EXCERPTED TEXT:
□ □ □ □
Skip to main content

xarray extension for typed DataArray and Dataset creation

Project description

xarray-dataclasses

PyPI Python Test License DOI

xarray extension for typed DataArray and Dataset creation

TL;DR

xarray-dataclasses is a Python package for creating typed DataArray and Dataset objects of xarray using the Python's dataclass. Here is an example code of what the package provides:

from dataclasses import dataclass
from xarray_dataclasses import AsDataArray, Coord, Data


@dataclass
class Image(AsDataArray):
    """DataArray that represents a 2D image."""

    data: Data[tuple['x', 'y'], float]
    x: Coord['x', int] = 0
    y: Coord['y', int] = 0


# create a DataArray object
image = Image.new([[0, 1], [2, 3]], x=[0, 1], y=[0, 1])


# create a DataArray object filled with ones
ones = Image.ones((2, 2), x=[0, 1], y=[0, 1])

Features

  • DataArray or Dataset objects with fixed dimensions, data type, and coordinates can easily be created.
  • NumPy-like special functions such as ones() are provided as class methods.
  • Compatible with the Python's dataclass.
  • Compatible with static type check by Pyright.
□ □ □ □
DATA ROWS:
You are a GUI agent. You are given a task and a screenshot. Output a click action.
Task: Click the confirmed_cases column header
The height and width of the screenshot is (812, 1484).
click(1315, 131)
□ □ □ □
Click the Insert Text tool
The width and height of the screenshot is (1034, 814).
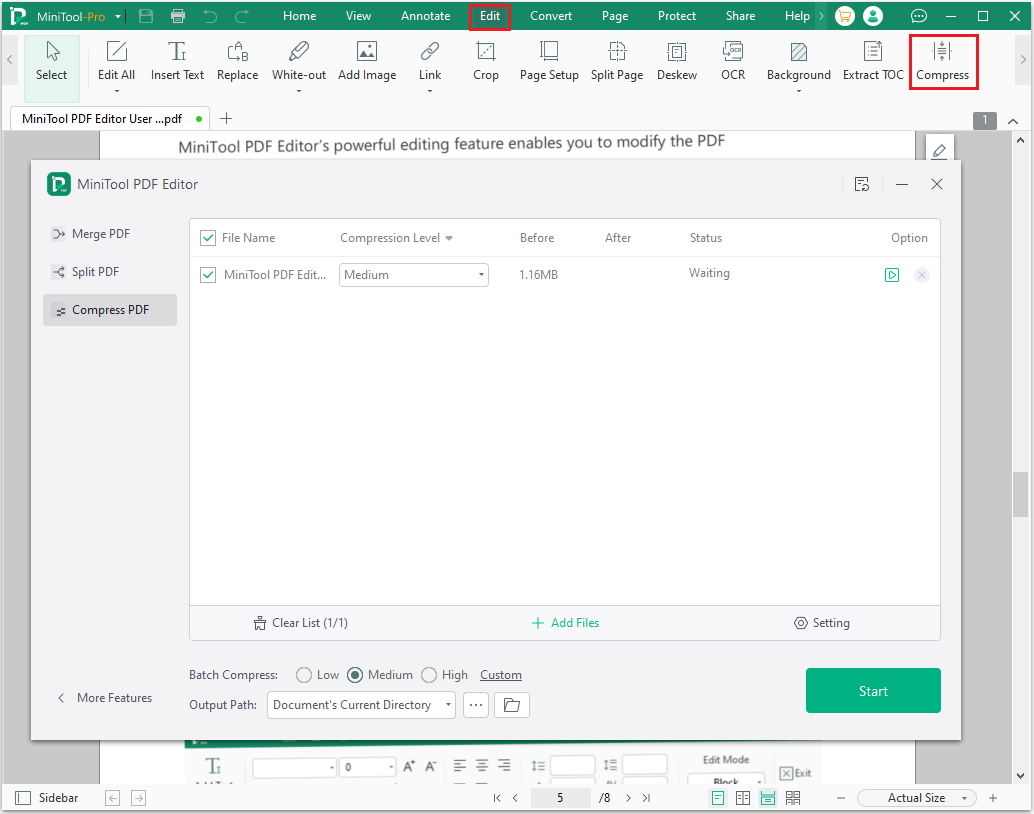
□ □ □ □
WORK TO DO:
1: According to the xarray-dataclasses project description, which tool's static type checking is the package compatible with?
2: Continue the xarray-dataclasses project description from the point where it stops.

RESULTS IN ORDER:
1: Pyright

2:
Installation

$ pip install xarray-dataclasses

Introduction

xarray is useful for handling labeled multi-dimensional data, but it is a bit troublesome to create a DataArray or Dataset object with fixed dimensions, data type, or coordinates (referred to as typed DataArray or typed Dataset, hereafter). For example, let us think about the following specifications of DataArray objects:

  • Dimensions of data must be ('x', 'y').
  • Data type of data must be float.
  • Data type of dimensions must be int.
  • Default value of dimensions must be 0.

Then a function to create a typed DataArray object is something like this:

import numpy as np
import xarray as xr


def specs(data, x=None, y=None):
    data = np.array(data)

    if x is None:
        x = np.zeros(data.shape[0])
    else:
        x = np.array(x)

    if y is None:
        y = np.zeros(data.shape[1])
    else:
        y = np.array(y)

    return xr.DataArray(
        data=data.astype(float),
        dims=('x', 'y'),
        coords={
            'x': ('x', x.astype(int)),
            'y': ('y', y.astype(int)),
        },
    )


dataarray = specs([[0, 1], [2, 3]])

The issues are (1) it is not easy to figure out the specs from the code and (2) it is not easy to reuse the code, for example, to add a new coordinate to the original specs.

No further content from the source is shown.